Start of DATASET EXTRACT

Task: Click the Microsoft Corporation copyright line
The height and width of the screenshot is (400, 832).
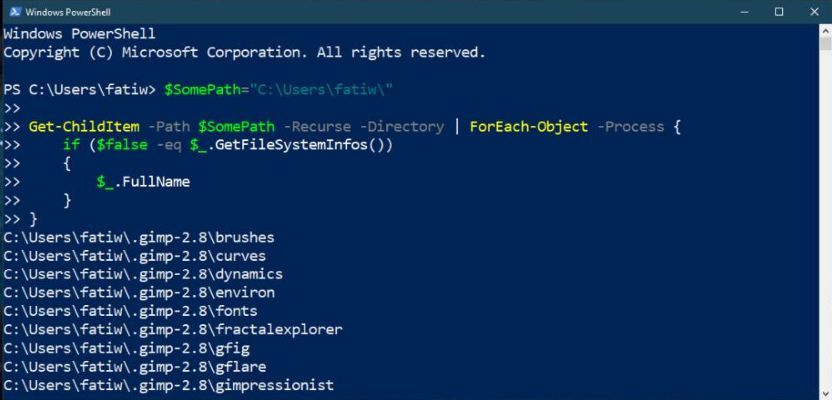Action: [x=244, y=52]
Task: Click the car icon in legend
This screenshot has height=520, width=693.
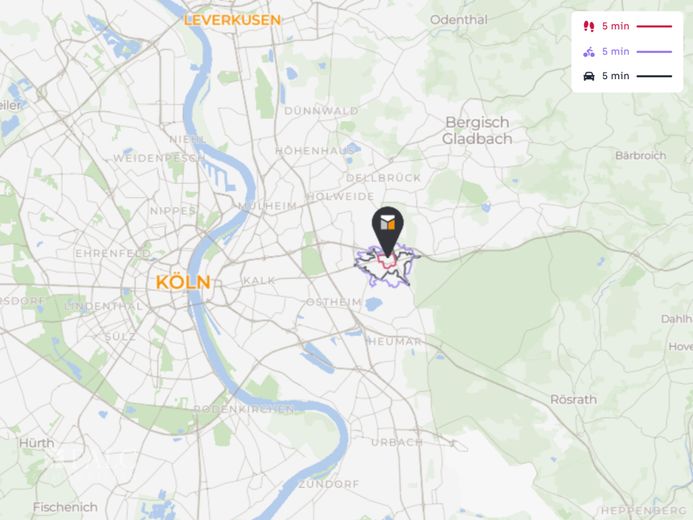Action: [589, 76]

End of DATASET EXTRACT

WORK TO BE COMPLETED
Restate each entry exactly, omitting pictures.

YOUR SOLUTION
Task: Click the Microsoft Corporation copyright line
The height and width of the screenshot is (400, 832).
Action: [x=244, y=52]
Task: Click the car icon in legend
This screenshot has height=520, width=693.
Action: [589, 76]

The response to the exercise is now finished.